Weinstein’s alleged actions are horrific and disturbing. The testimony from those who accuse him portrays a man who was all-too comfortable with the power he wielded in Hollywood, and all-too willing to exert it for his carnal interests. The story sits at ground zero of the gender gap, and it reminds us that perhaps the more things change, the more nothing has changed.
When I read the story, my initial reaction was one of bafflement. Was anyone really surprised by the allegations? Within the industry, Weinstein’s reputation as a brute is legion. But the more I thought about it, the more my stomach turned.
Barely two weeks before the New York Times broke the story, the same paper published a charming interview with Dame Judi Dench, who revealed to Maureen Dowd that she had “JD loves HW” tattooed on her derrière. HW being Harvey Weinstein, of course. The tattoo was placed “in gratitude for Harvey making her a movie star.” I also recalled that Weinstein was a major contributor to, and outspoken advocate for, Hillary Clinton’s presidential campaign. And that Malia Obama had recently served as an intern at The Weinstein Company. Hollywood royalty and dynastic political leaders had helped shape a brand image for Harvey Weinstein—an image of a champion for women.
Many have speculated that this brand image was deliberately set by Weinstein to shield his predatory behavior. Indeed, sexual predators often engage in public acts of benevolence to weaken charges of misconduct. But the disparity between the two images—the benevolent protector vs. the ruthless abuser—lies at the heart of why this story continues to headline the news every day.

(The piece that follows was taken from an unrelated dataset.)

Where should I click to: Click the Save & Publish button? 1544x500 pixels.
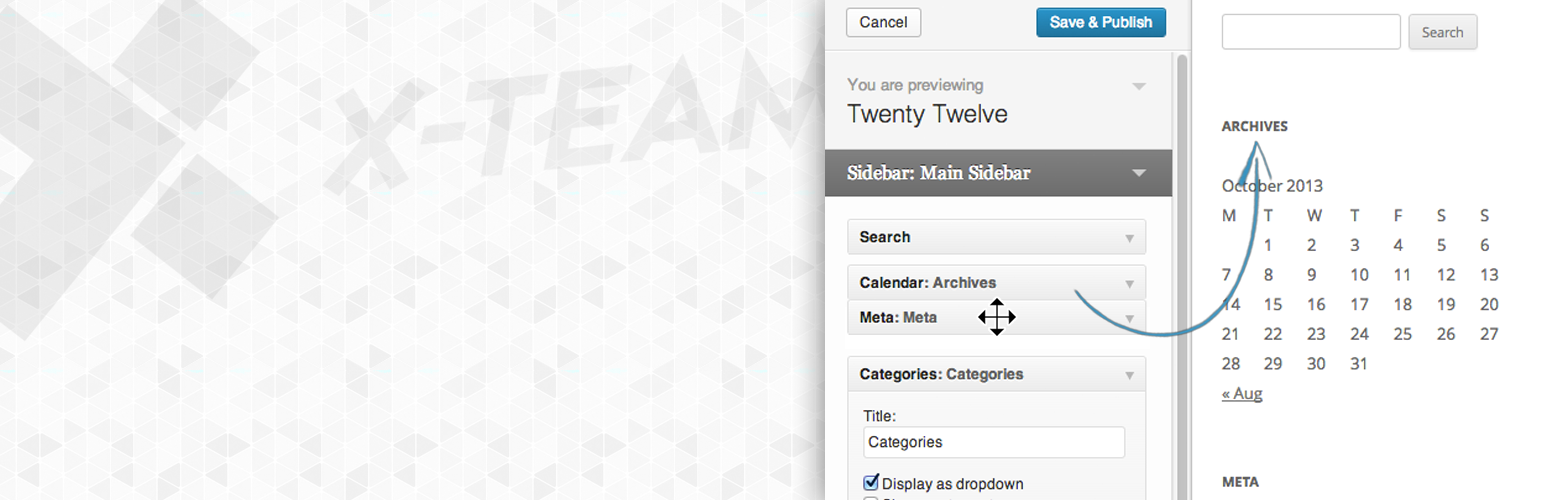point(1101,22)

It’s a prime example of brand betrayal.
In a forthcoming study that will be published next year in the Journal of the Association for Consumer Research, brand betrayal is defined as “an emotional state evoked when a brand with which one has previously established a strong self-brand connection fractures a brand relationship by engaging in moral violation.” The words moral violation are important. Brand betrayal occurs when the actions of a brand violate our trust and our values.

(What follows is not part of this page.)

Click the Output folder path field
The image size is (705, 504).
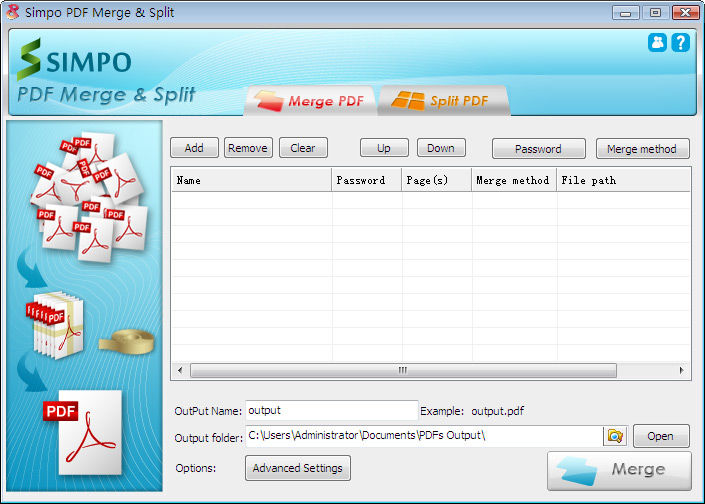tap(423, 436)
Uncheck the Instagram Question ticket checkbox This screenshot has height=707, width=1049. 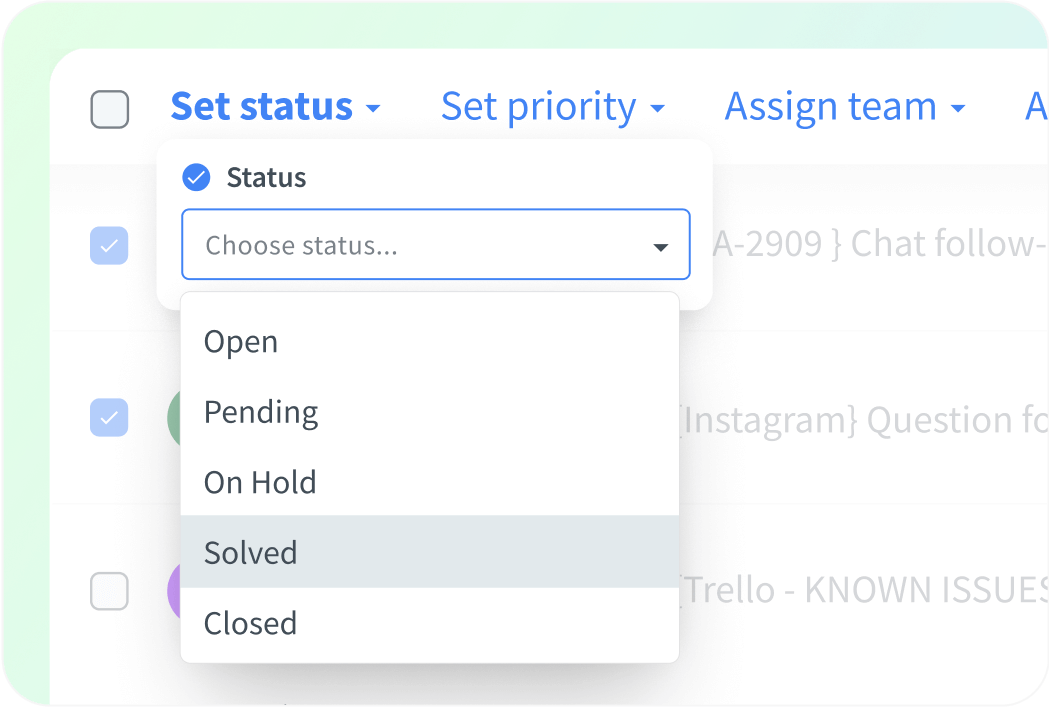pyautogui.click(x=110, y=418)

The comprehensive study was co-authored by one of my marketing mentors, Deborah J. MacInnis. She and her colleagues (Martin Reimann, Valerie S. Folkes, Arianna Uhalde, and Gratiana Pol) set out to distinguish brand betrayal from other forms of brand dissatisfaction. They found that unlike dissatisfaction, betrayal leads consumers to feelings of psychological loss, self-castigation over their past relationship with the brand, indignation, and rumination—an almost obsessive feeling of being unable to let go of the transgression. Their experiments found that whereas dissatisfaction provoked analytical criticism (usually grievances about the brand’s performance), betrayal yielded a profound emotional response.

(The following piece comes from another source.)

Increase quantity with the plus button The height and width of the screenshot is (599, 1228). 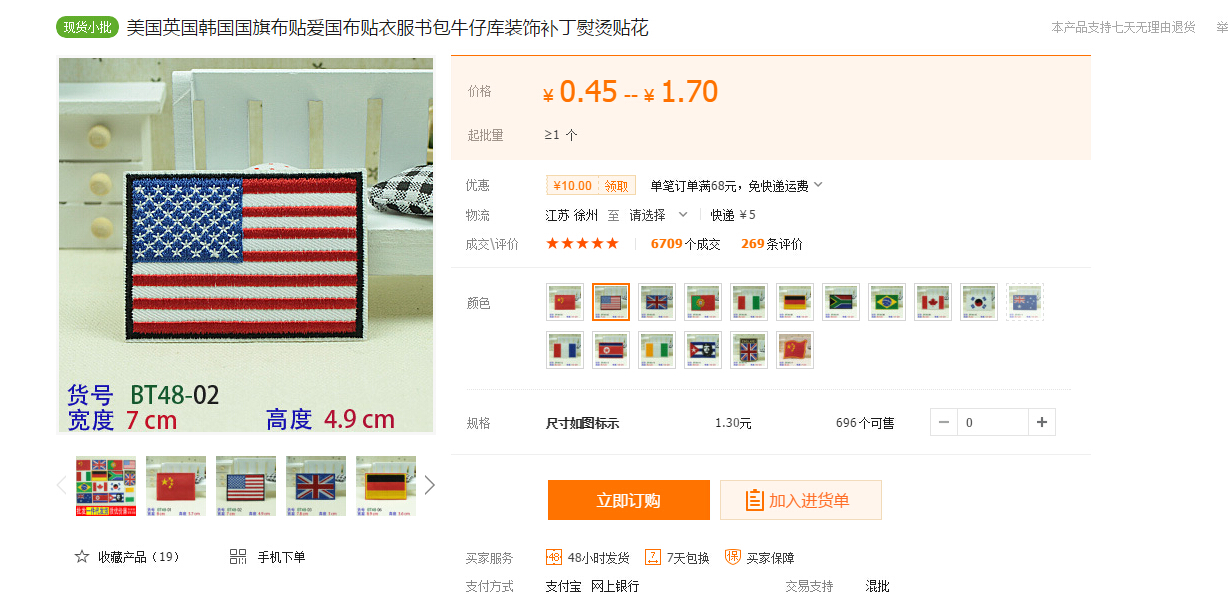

The dividing line is set by the conditions I outlined at the start—a disconnect between truth and reality. Brands gain value through a series of experiences and interactions, each guided by a tacit promise. By consistently meeting or exceeding the expectations of that promise, a brand’s equity rises. When that equity is sufficiently strong, a brand can endure poor performance on occasion. But a betrayal is a different matter. When a brand betrays us it breaks more than our hearts. It breaks our trust. Sometimes, it breaks our perception of the world we thought we knew.
BP established itself as a progressive energy company that aimed to be a steward of the environment. Then it betrayed us with negligent operations in the gulf. VW made us fall in love with the stylish pragmatism of German engineering. Then it betrayed us by gaming emissions tests. Uber revolutionized the way we get around, liberating us with egalitarian technology that improved upon a broken system. Then it betrayed us when we learned that the company was hostile to women and shady in its competitive behavior and regulatory compliance.
In each instance, the betrayal was significant enough to change consumer behavior. Each instance was fixed in media fascination because of the moral outrage people felt when the brand image was revealed to be in opposition to the brand reality. And Harvey is no different. Harvey Weinstein influenced moviegoers for decades. Through his unconventional casting choices, bets on young and unknown filmmakers, and relentless hunt for great storytelling, he appeared to be a progressive voice in an industry known for formulas and sure bets. Then, he betrayed us. And the reason the story won’t go away—the reason we are outraged by yet another case of a powerful man unmasked as a monster—is because he violated the essence of the brand we wanted to believe.
The case of Harvey Weinstein offers a strong lesson to brand leaders. As people around the country ruminate over his egregious acts the question that is most asked is “why didn’t anyone stop it?” Accusations are flying about how much insiders really knew. My own opinion is that, just like cases at BP, VW and Uber, people close to Harvey probably knew a lot. They just didn’t want to see. Their willing blindness now indicts the vision of the brand they were supposed to steward. We were betrayed. Not just by Harvey, but by the people who looked the other way.